Overview
A housing thesis framing domestic architecture as climate infrastructure: adaptable living systems, flood-aware assembly, and communal space designed for changing environmental conditions rather than static occupancy.
Highlights
- Thesis project focused on resilient domestic architecture under flood and storm conditions.
- Final media set combines atmospheric renders with long-section and axonometric technical drawings.
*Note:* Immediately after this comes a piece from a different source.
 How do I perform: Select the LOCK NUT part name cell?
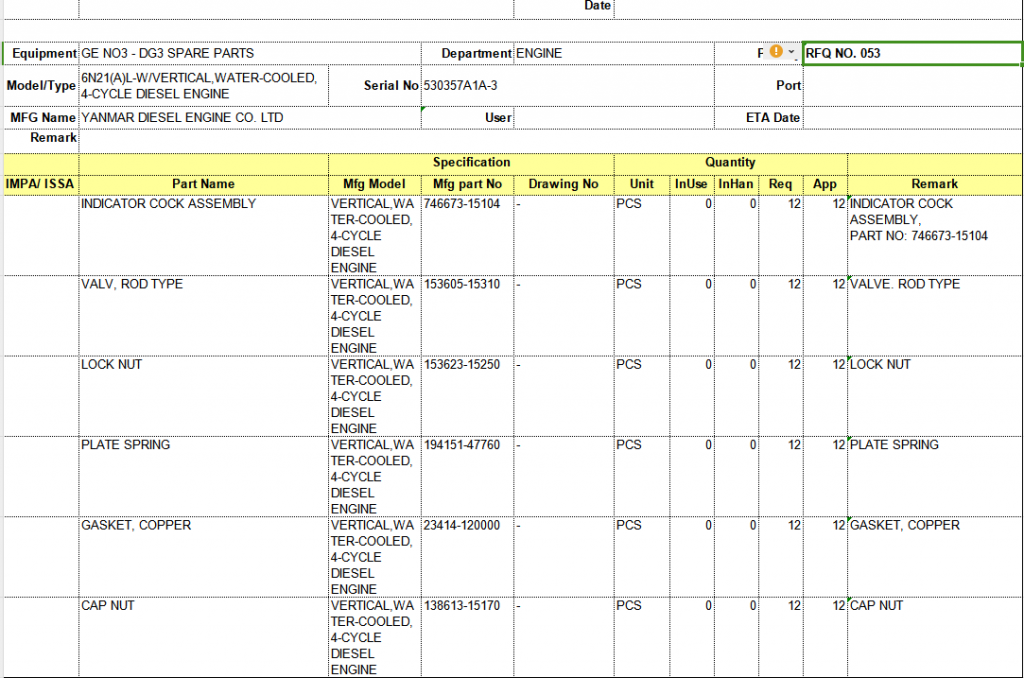coord(203,365)
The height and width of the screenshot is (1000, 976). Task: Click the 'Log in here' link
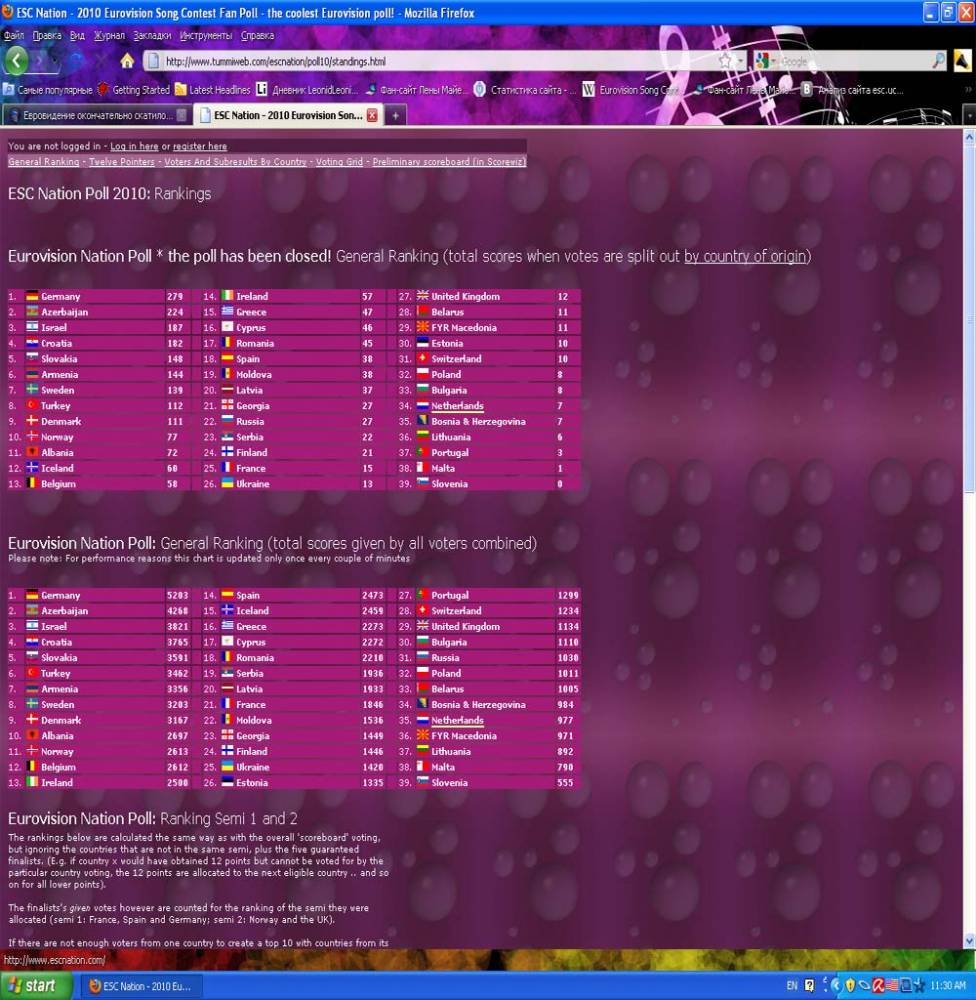(134, 147)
- Housing is treated as an environmental system spanning envelope, community, and temporal occupancy.
Source Notes
# Tomorrow's House for Today
**Role:** Independent Thesis
**Year/Semester:** 2024-2025
**Institution:** Cornell University
**Tools:** Rhino, Grasshopper, Revit, Python, Adobe Illustrator
## Abstract
Tomorrow's House for Today asks how domestic architecture can operate as climate infrastructure instead of a fixed object. The thesis studies housing as a system that must absorb changing water levels, shifting occupation, and communal patterns of use over time. Rather than treating resilience as an add-on, the project makes adaptation legible in section, axon, and lived space.
## Focus
- Housing is organized around flood-aware living and changing seasonal conditions.
- Community space is treated as part of the survival logic of the house, not leftover amenity.
- Long sections and axonometric drawings carry the project as much as the perspective renders.
- The project prioritizes environmental response, assembly logic, and spatial clarity over formal excess.